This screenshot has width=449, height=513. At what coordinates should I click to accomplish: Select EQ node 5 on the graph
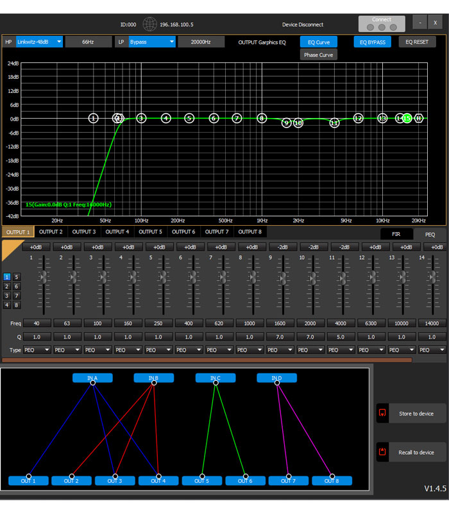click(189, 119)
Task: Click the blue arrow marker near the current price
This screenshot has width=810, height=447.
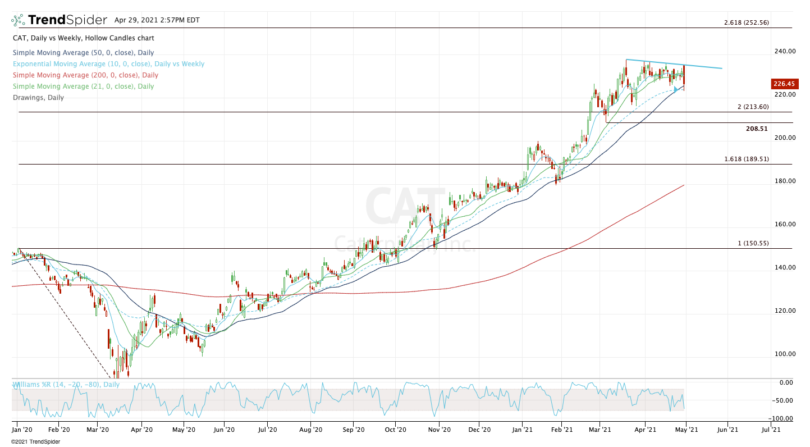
****************
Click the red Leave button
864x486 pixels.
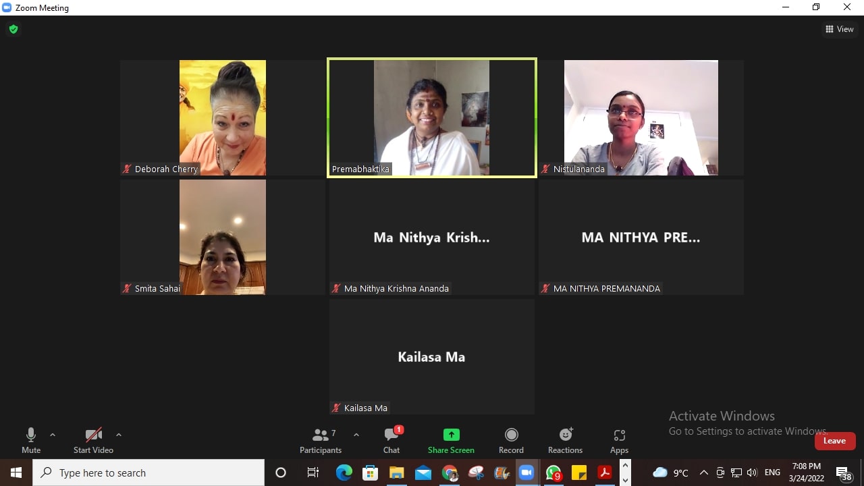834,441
****************
### What the task requires
Could the stretch from the line with "This screenshot has width=449, height=513." through the line with "This screenshot has width=810, height=447." in the listing above be restated word for word, minus the pictures?

### Expected answer
This screenshot has width=449, height=513. At what coordinates should I click to accomplish: Select EQ node 5 on the graph
click(189, 119)
Task: Click the blue arrow marker near the current price
This screenshot has width=810, height=447.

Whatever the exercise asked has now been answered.